Spaulding Academy & Family Services is a leading educational, residential, therapeutic, and foster care program, provider. Spaulding serves children and youth with neurological, emotional, behavioral, learning, or developmental challenges, including Autism Spectrum Disorder, and those who have experienced significant trauma, abuse, or neglect. The Spaulding presentation covered their use of virtual reality.

Spaulding uses virtual reality to provide experiences for students with limited mobility. Examples include swinging footage, mountain biking, skiing, and sledding on campus. Virtual reality is also used to provide emotional support, including calming or comforting experiences to implement in pre-crisis stages. Spaulding has not finished developing content; they have plans to expand virtual reality to provide support during routine medical procedures, like drawing blood. They also want to capture the content of scary places, like barbers, doctor’s offices, dentists, and courtrooms.

#5: CCBHC – The Grand Mental Health Model

Grand Mental Health provided insight into being a CCBHC. The first session discussed how they implemented access on demand, and the second session provided insight from the management team on the challenges of implementing the CCBHC. Grand discussed their use of iPads and the related reduction of emergency visits.

In 2016 Grand Mental Health introduced the GRAND model. The goals were to reduce inpatient hospitalization, build and foster better relationships with community partners, and provide a centralized location for people to seek help 24 hours a day. iPads with the GRAND model integrated support access application is distributed to GRAND clients, first responders, hospitals, and other community partners, providing instant access to a Grand therapist anytime. The program is successful, with a significant decrease in inpatient stays and a significant increase in community partners working with trained clinical staff to address crises.

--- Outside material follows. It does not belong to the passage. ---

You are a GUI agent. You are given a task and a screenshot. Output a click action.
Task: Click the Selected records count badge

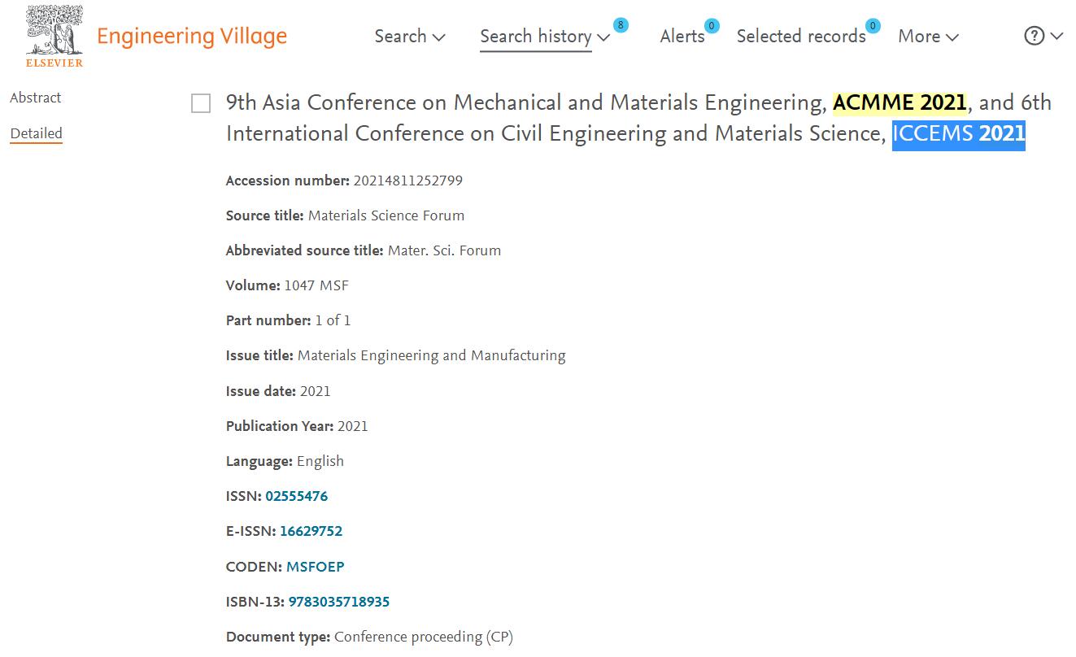pos(873,26)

Following the presentation of Grand’s success, the senior staff held a round table to discuss how the agency met the challenge of the new programs. Becoming a CCBHC requires changes to compliance, clinical services, crisis services, addiction services, staffing, operations, and finance. Grand implemented more than 25 evidence-based practices, a team-based model of care, developed services to address infant mental health, added behavioral health coaches, and moved from fee-for-service to outcome-based. While the task was great, the outcome was payment in full, and Grand reduced the number of clients who required inpatient care from 959 to 66 in six years while serving nearly three times as many clients. While implementing the CCBHC was challenging for all involved, the success provided the necessary motivation.